Autorin Charlotte Gneuß zum Bombenterror: „Dresden war nicht unschuldig“
Zum 80. Jahrestag der Bombardierung Dresdens sorgt die Autorin Charlotte Gneuß mit einer provokanten These für Aufregung. Demnach waren die Dresdner selbst Schuld an der Bombardierung ihrer Stadt.
Eine „aktive Zivilgesellschaft“, so Gneuß, hätte die nationalsozialistischen Verbrechen und die Zerstörung Dresdens verhindern können.
© IMAGO / STAR-MEDIADresden. – Am 13. Februar jährte sich zum 80. Mal die Zerstörung Dresdens durch alliierte Luftangriffe. Bis heute ist die Bewertung dieses Ereignisses umstritten. War die Bombardierung ein Kriegsverbrechen oder ein notwendiger Schlag im Kampf gegen das Dritte Reich? Charlotte Gneuß, die 2024 Stadtschreiberin in Dresden war, bezieht in einem MDR-Gastkommentar eine kontroverse Position. Sie argumentiert, dass Dresden nicht unschuldig war und unterstellt der damaligen Stadtgesellschaft eine tiefe Verstrickung in das NS-System.
Demnach sei Dresden nicht nur ein wichtiger Militär- und Industriestandort des NS-Regimes gewesen, sondern auch eine Hochburg antisemitischer Strukturen. Gneuß vertritt die Ansicht, dass eine „aktive Zivilgesellschaft“ sowohl die Verbrechen der Nationalsozialisten als auch die Bombardierung der Stadt hätte verhindern können. Damit stellt sie indirekt die These auf, dass die Stadt selbst für ihre Zerstörung verantwortlich war.
Antisemitismus und NS-Verstrickung
Die Autorin verweist auf verschiedene Aspekte der NS-Verstrickung Dresdens: Die Stadt war Gauhauptstadt, Regierungssitz und Zentrum nationalsozialistischer Organisationen. In den 1930er-Jahren habe sie sich außerdem zu einem der wichtigsten Rüstungsstandorte des Reiches entwickelt. Täglich passierten bis zu 20.000 Soldaten den Bahnhof Dresden-Neustadt, der Güterbahnhof sei zentraler Ausgangspunkt für die Deportation der Juden gewesen.

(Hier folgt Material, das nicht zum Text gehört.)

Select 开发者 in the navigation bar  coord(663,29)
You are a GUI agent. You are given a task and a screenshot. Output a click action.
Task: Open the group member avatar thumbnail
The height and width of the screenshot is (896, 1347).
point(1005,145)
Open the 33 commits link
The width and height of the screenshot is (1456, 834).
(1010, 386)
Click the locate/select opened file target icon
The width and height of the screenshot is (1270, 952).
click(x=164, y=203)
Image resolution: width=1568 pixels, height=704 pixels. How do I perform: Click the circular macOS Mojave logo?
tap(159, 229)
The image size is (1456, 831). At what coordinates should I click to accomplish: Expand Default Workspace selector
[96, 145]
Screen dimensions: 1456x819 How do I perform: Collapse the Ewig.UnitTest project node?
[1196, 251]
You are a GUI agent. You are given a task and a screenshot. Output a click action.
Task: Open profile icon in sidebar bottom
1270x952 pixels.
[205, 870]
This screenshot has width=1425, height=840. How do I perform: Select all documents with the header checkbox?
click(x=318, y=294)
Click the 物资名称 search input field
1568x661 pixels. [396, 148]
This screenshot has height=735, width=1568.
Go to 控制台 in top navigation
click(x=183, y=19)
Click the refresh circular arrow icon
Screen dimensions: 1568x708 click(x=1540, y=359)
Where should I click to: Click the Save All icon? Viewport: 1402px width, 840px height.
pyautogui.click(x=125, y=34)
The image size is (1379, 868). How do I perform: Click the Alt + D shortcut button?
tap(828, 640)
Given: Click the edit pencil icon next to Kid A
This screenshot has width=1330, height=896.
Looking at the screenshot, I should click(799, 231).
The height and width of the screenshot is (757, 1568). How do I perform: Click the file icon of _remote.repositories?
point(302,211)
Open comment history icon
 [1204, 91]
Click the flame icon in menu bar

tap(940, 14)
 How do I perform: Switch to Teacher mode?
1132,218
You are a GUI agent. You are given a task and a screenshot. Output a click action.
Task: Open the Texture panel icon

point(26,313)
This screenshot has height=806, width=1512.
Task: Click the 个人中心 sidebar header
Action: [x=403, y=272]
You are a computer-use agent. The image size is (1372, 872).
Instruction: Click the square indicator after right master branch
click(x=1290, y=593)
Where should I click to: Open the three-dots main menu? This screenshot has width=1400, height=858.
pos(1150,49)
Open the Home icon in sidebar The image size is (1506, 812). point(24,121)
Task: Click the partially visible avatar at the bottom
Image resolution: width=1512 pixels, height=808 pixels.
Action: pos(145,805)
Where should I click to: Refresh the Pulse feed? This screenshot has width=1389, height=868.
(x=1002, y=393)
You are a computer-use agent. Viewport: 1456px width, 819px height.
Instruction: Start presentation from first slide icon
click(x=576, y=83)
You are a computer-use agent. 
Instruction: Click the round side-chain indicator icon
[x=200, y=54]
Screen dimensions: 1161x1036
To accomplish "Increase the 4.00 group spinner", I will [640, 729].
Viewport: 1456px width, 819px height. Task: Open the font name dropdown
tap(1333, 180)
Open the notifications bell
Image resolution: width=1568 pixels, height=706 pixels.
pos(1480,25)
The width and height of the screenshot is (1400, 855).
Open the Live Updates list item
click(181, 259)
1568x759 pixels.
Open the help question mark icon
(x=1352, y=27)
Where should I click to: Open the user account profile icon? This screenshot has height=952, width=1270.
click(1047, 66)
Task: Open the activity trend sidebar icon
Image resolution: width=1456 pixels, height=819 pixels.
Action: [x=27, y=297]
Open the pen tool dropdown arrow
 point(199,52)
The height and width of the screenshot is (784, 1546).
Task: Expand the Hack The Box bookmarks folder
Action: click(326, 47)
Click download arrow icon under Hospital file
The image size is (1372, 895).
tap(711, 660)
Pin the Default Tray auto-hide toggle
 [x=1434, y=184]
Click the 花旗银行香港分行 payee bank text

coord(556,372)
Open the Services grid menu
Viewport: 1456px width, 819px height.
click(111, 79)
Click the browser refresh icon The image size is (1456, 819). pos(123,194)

Aber nicht nur die politische Elite, auch die Bevölkerung sei tief in das System verstrickt gewesen. Gneuß erinnert daran, dass sich Dresden schon früh antisemitisch radikalisierte. Am Weißen Hirsch, dem Dresdner Villenviertel, habe man sich bereits 1933 gerühmt, „judenfrei“ zu sein, erklärt sie. Auch die Ausstellung „entartete Kunst“ in Dresden 1937 sei massenhaft besucht worden.
Opportunismus in der Stadtgesellschaft
Neben der NS-Ideologie sei auch die wirtschaftliche Infrastruktur der Stadt eng mit dem Regime verbunden gewesen. Bis zu 20.000 Zwangsarbeiter, 12.000 Kriegsgefangene und 4.400 KZ-Häftlinge arbeiteten laut Gneuß in Dresden. Sie seien im Stadtbild allgegenwärtig gewesen, aber es habe kaum Widerstand gegen ihre Ausbeutung gegeben. Fast jedes Unternehmen und jeder landwirtschaftliche Betrieb habe Zwangsarbeiter beschäftigt. Dresden sei keine „Stadt des Widerstands“ gewesen, betonte Gneuß, auch wenn es kleine Gruppen gegeben habe.
Die Stadtschreiberin argumentiert, dass der Grundstein für diese Entwicklung lange vor 1933 gelegt worden sei. Aus dieser historischen Entwicklung zieht Gneuß eine brisante Schlussfolgerung: Hätte Dresden eine engagiertere Zivilgesellschaft gehabt, wäre das NS-Regime vielleicht nicht an die Macht gekommen – und die Stadt nicht bombardiert worden. „Das alte Dresden stünde heute noch“, sagt sie.